GEGEVENS OEFENING:
——
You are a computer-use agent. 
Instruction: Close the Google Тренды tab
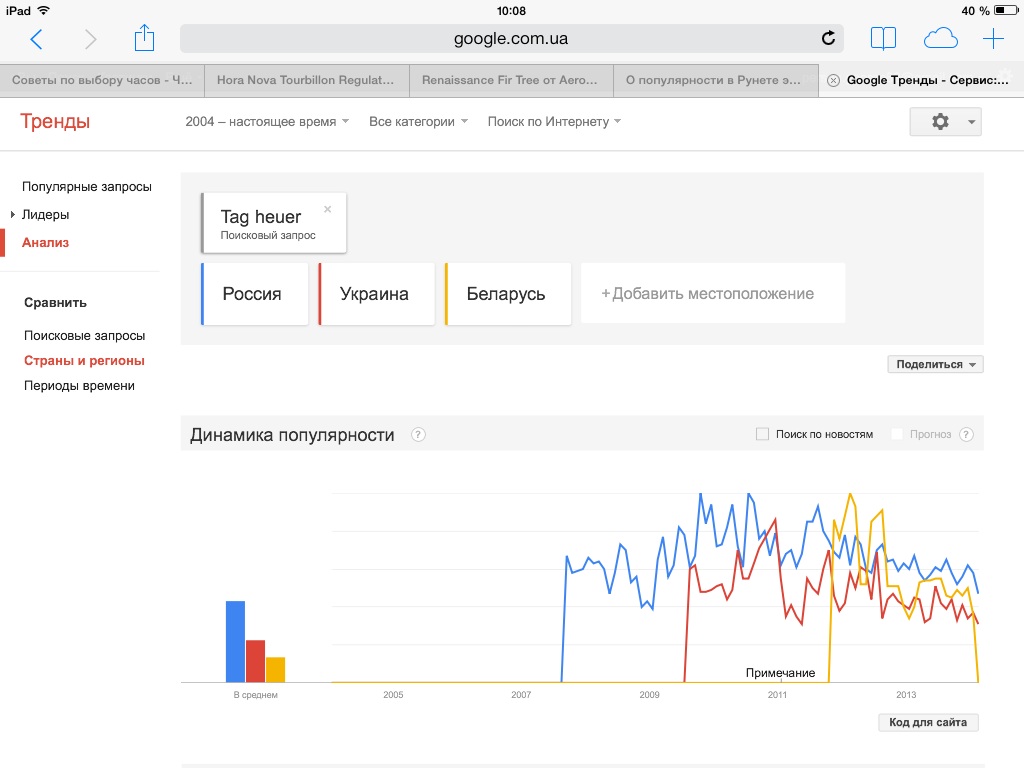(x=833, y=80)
——
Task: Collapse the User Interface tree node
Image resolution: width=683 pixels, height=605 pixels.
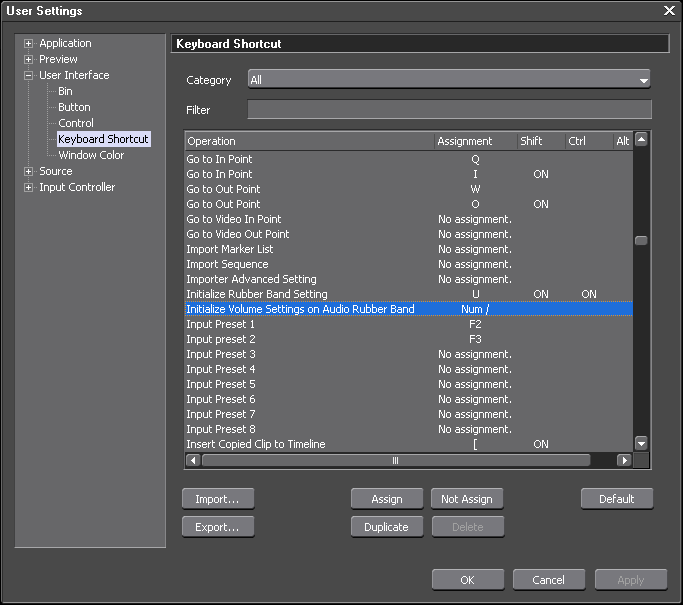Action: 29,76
——
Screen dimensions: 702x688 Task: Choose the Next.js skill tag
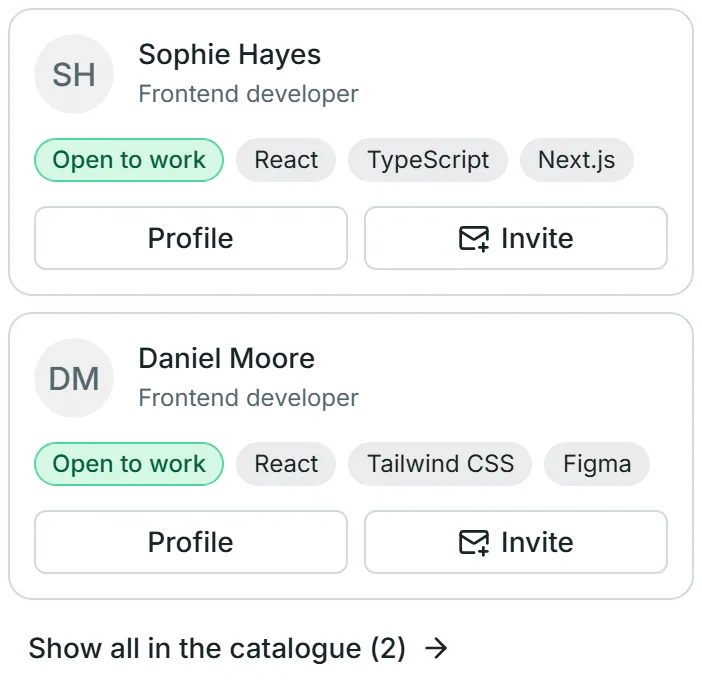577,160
——
EISEN OPDRACHT: Kun je uit de lijst de regels letterlijk overnemen, van de regel met "Task: Collapse the User Interface tree node" tot en met de regel met "Action: 29,76"? Laat de afbeeldingen in je antwoord weg.

ANTWOORD OPDRACHT:
Task: Collapse the User Interface tree node
Image resolution: width=683 pixels, height=605 pixels.
Action: 29,76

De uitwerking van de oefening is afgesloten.